The system of apprenticeship first developed in the later Middle Ages and came to be supervised by craft guilds and town governments. A master craftsman was entitled to employ young people as an inexpensive form of labour in exchange for providing formal training in the craft. Most apprentices were males, but female apprentices can be found in a number of crafts associated with embroidery, silk-weaving etc. Apprentices were young (usually about fourteen to twenty-one years of age), unmarried and would live in the master craftsman's household. Most apprentices aspired to becoming master craftsmen themselves on completion of their contract (usually a term of seven years), but some would spend time as a journeyman and a significant proportion would never acquire their own workshop.

Subsequently governmental regulation and the licensing of polytechnics and vocational education formalised and bureaucratised the details of apprenticeship.

Modern analogs[]

The modern concept of an internship is similar to an apprenticeship.
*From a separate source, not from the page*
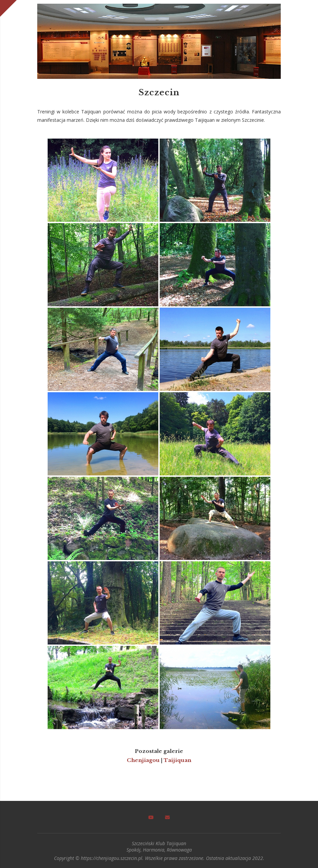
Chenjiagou (143, 760)
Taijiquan (178, 760)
Universities still use apprenticeship schemes in their production of scholars: bachelors are promoted to masters and then produce a thesis under the oversight of a supervisor before the corporate body of the university recognises the achievement of the standard of a doctorate. Another view of this system is of graduate students in the role of apprentices, post-docs as journeymen, and professors as masters.

Also similar to apprenticeships are the professional development arrangements for new graduates in the professions of accountancy and the law a British example was training contracts known as 'articles of clerkship'.